11. Pemfigoid Bullosa (BP)


BP merupakan penyakit imun pada kulit yang melepuh yang mungkin
disebabkan oleh autoantibodi terhadap protein hemidesmosomal BP antigen
(BPAG 1) (target: BP230) dan BPAG2 (target: BP180 atau jenis XVII kolagen).
Penyakit neurologi yang berbeda, termasuk demensia, stroke, penyakit parkinson
dan MS telah dilaporkan sebagai komorbid pada BP. Prevalensi tinggi pada
epilepsi juga dilaporkan di beberapa studi. BPAG 1 memiliki isoform di kulit dan
SSP. Imunologi reaksi silang dari isoform tersebut telah disarankan untuk
menjelaskan kondisi neurologis komorbiditas.

9
12. Implikasi bagi Manajemen Klinis
Rekomendasi spesifik pada manajemen epilepsi pada gangguan autoimun
sistemik masih kurang. Meskipun demikian wajar untuk hati-hati
mempertimbangkan komorbiditas ini ketika memilih obat anti-epilepsi (AED).
Misalnya pada orang dengan penyakit autoimun sistemik berisiko osteoporosis
karena penggunaan glukokortikoid. Yang dapat lebih ditingkatkan dengan AED
tertentu terutama enzim yang menginduksi AED. Pada orang dengan MS, studi
berukuran kecil menunjukkan bahwa penggunaan AED, terutama carbamazepine
dikaitkan dengan peningkatan risiko vertigo, kelelahan, perlambatan kognitif, dan
bahkan kambuh seperti efek samping AED seperti carbamazepine dan fenitoin
mungkin meningkatkan risiko subkutan lupus eritematosus. Beberapa AED
(misalnya asam valporat) cenderung meningkatkan risiko obesitas pada individu
dengan TIDM. Imunoterapi dengan kortikosteroid, imunoglobulin intravena
(IVIg), plasmapheresis, siklofosfamid, dan rituximab telah disarankan untuk
pengobatan AE dan beberapa sindrom epilepsi.
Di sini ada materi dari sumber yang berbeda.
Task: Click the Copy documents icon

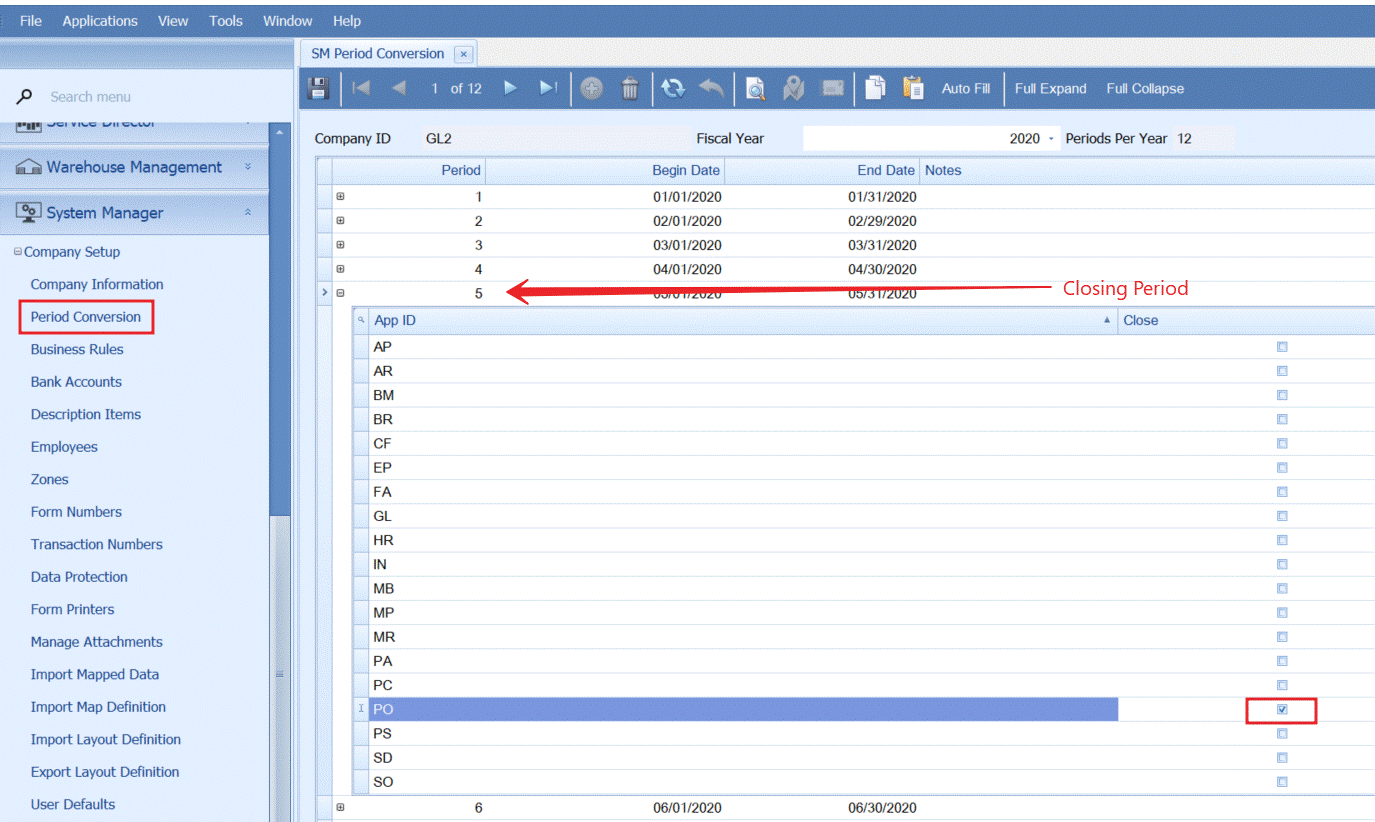Action: coord(875,88)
13. Studi yang Akan Datang


Komorbiditas pada epilepsi terus berada di bawah pengakuan dan sering
dibawah kelola. Skrining sistemik untuk gangguan autoimun dan autoantibodi
mungkin bermanfaat terutama jika tidak lain penyebab atau faktor risiko epilepsi
muncul. Sutdi pada penyakit autoimun dan hubungannya dengan tingginya
prevalensi kejang mungkin meingkatkan pemahaman epileptogenesis. Terutama
pada studi longitudinal yang dibutuhkan pemahaman apakah kejang atau penyakit
autoimun yang muncul pertama kali. Sitokin dan autoantibodi yang berbeda
mungkin berefek pada otak dan mencetuskan kejang tapi masih sedikit diketahui
dengan tepat kaskade inflamasi dan bagaimana jalur ini dapat dimodulasi dan
diantaranya. AED telah gagal pada pengobatan orang dengan epilepsi. Mencoba
untuk memahami kenapa epilepsi adalah komorbid dari penyakit autoimun
mungkin dapat membantu menemukan pengobatan terbaru epilepsi. Studi yang
akan datang dibutuhkan untuk mengidentifikasian subgrup yang mungkin
bermanfaat dari imunoterapi atau obat anti-inflamasi.